On the right side I write my tasks for the week, which stay pretty much the same: answer emails, write/schedule a blog post and a newsletter, update my SmarterQueue and Tailwind with the latest blog, and any meetings I might have.

I like to see the big picture and know if it’s a week of a lot of smaller tasks (like last week) or a week of a few big tasks (like this week). It helps me to mentally prepare, roughly envision when would be good days to go to the gym versus a run, what day I can try to schedule a sister-date, etc.


SET A SCHEDULE EACH DAY

I don’t designate (fully) what items go on which day until the morning of. Sometimes I get a little mercurial and have a day where my mood is shot and I feel unmotivated. Sometimes I work for 12 hours straight and forget to take a sip of water. Though the goal is to obviously find a happy medium in there, I don’t like to contain my days beforehand.

So each day when I sit down to get started I view the list and pull 2-3 things from it that I feel inspired to work on that day. I’ve noticed I am surprisingly upbeat and ready to work Mondays (I think because I’ve been not working during the weekends as much) and I usually can knock out a big chunk of the to do list in one day – a lot of the tasks for my own business and a handful of smaller, quick tasks for clients.

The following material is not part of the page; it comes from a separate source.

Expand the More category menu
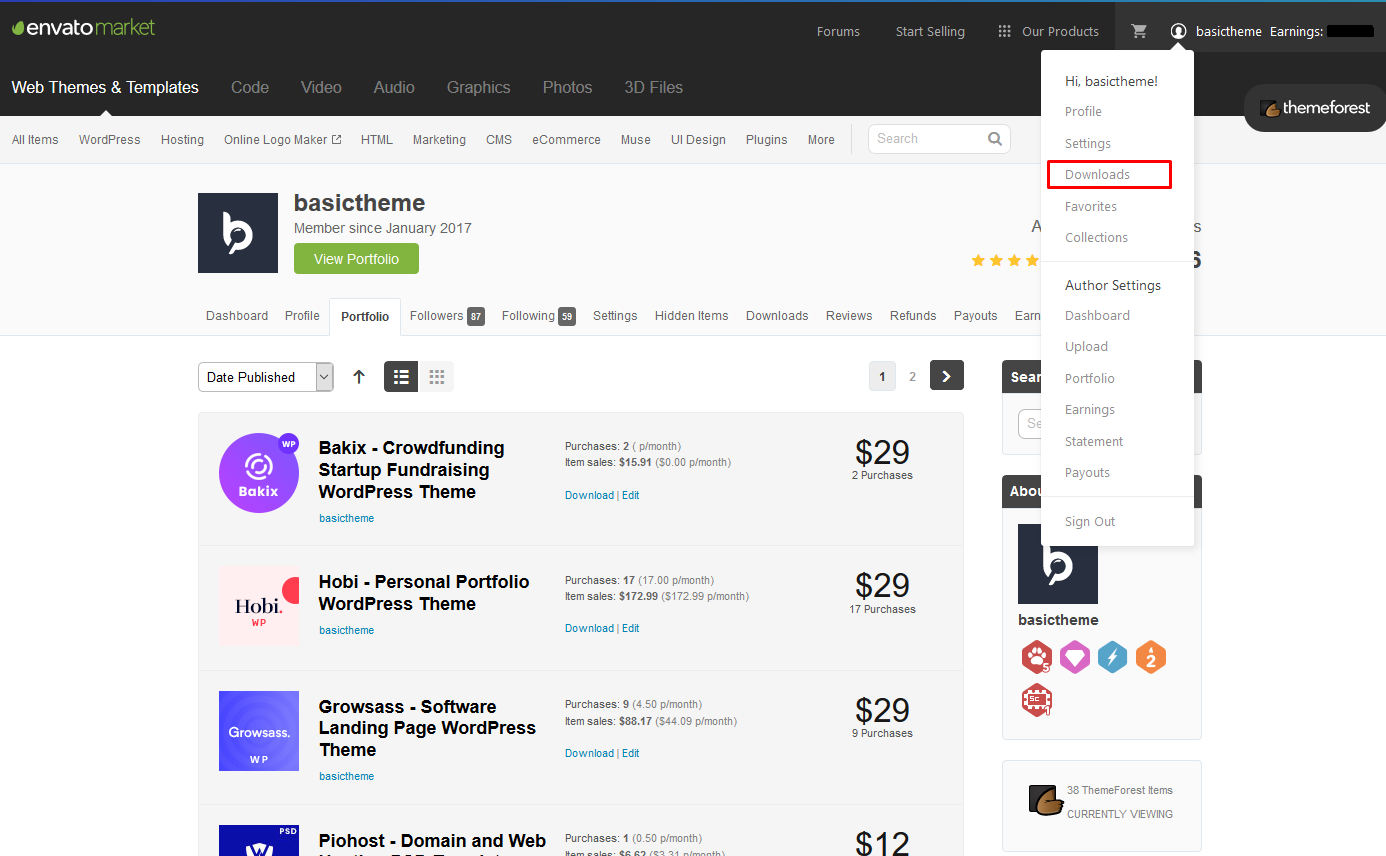1386x856 pixels. (821, 140)
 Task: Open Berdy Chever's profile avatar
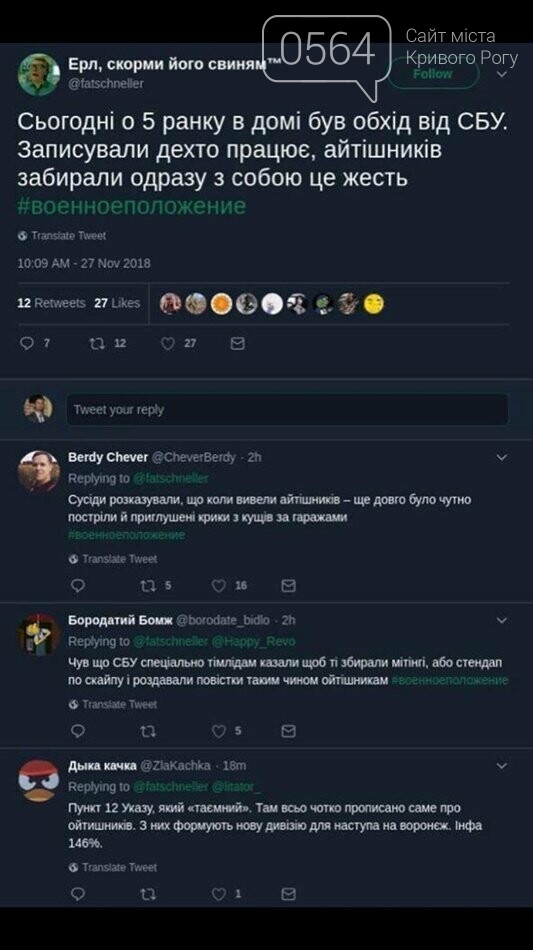[x=39, y=471]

I designate which ones are the tasks I’ll focus on, but I keep the weekly task list visible so that I can work ahead and do more if I feel so inclined. Sometimes during a mid-day lull I’ll cross off easier tasks that require less brainpower and I definitely make a point to cross through them on the list and give myself the visible ‘pat on the back’ that I’ve accomplished things.

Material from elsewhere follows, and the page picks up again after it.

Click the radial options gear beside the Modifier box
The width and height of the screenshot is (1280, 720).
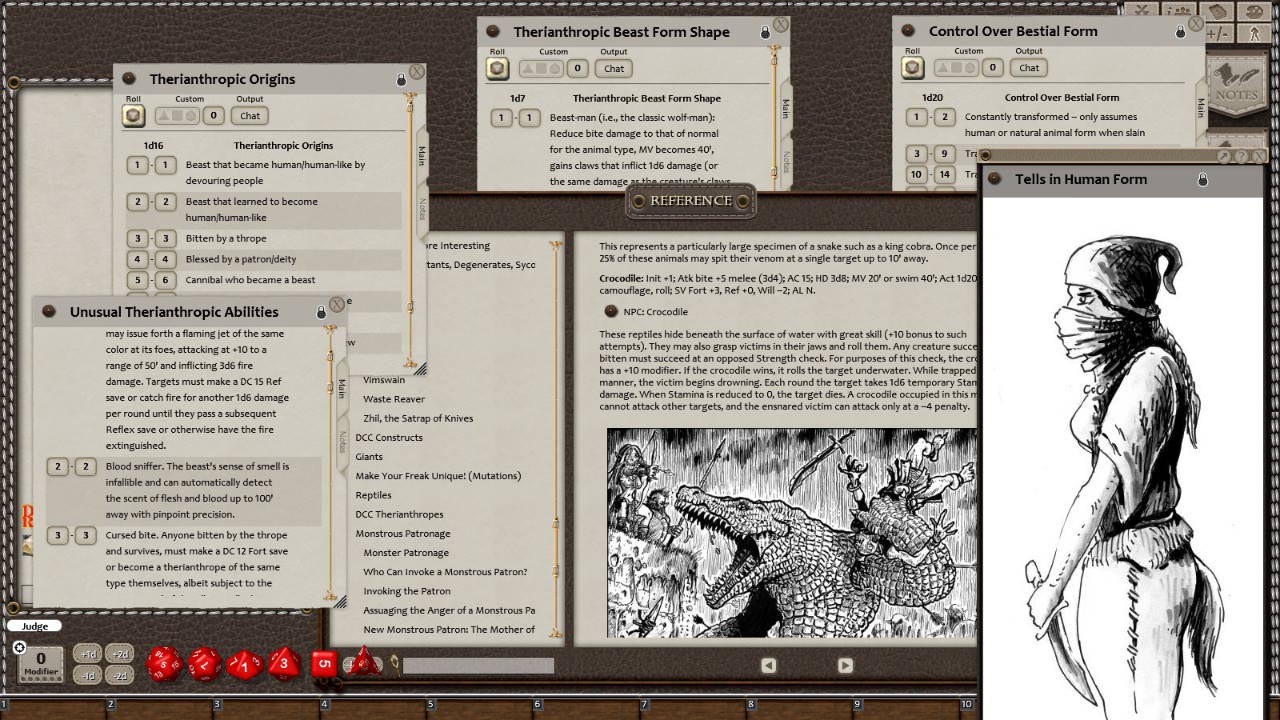tap(20, 648)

"I love the act of physically crossing items off my to do list - it feels so complete!" [tweet that!]


TURN OFF NOTIFICATIONS

When I am working through the to do list, something that has been hard for me to totally accept doing (though I know it’s important) is to turn off notifications. Most of my clients and I communicate via Slack, so I get those notifications all the time. Plus I can just be a chatty Cathy and message people silly things or random questions. I also have a newly invigorated excitement for Facebook lately, so I keep finding myself on there in the middle of the day.

I realized I needed to turn off notifications to avoid all these distractions in my life. So I did. I muted notifications from Slack and my phone and everywhere else. I realized that no one would explode if I don’t answer his or her email immediately. And you know what? It’s worked!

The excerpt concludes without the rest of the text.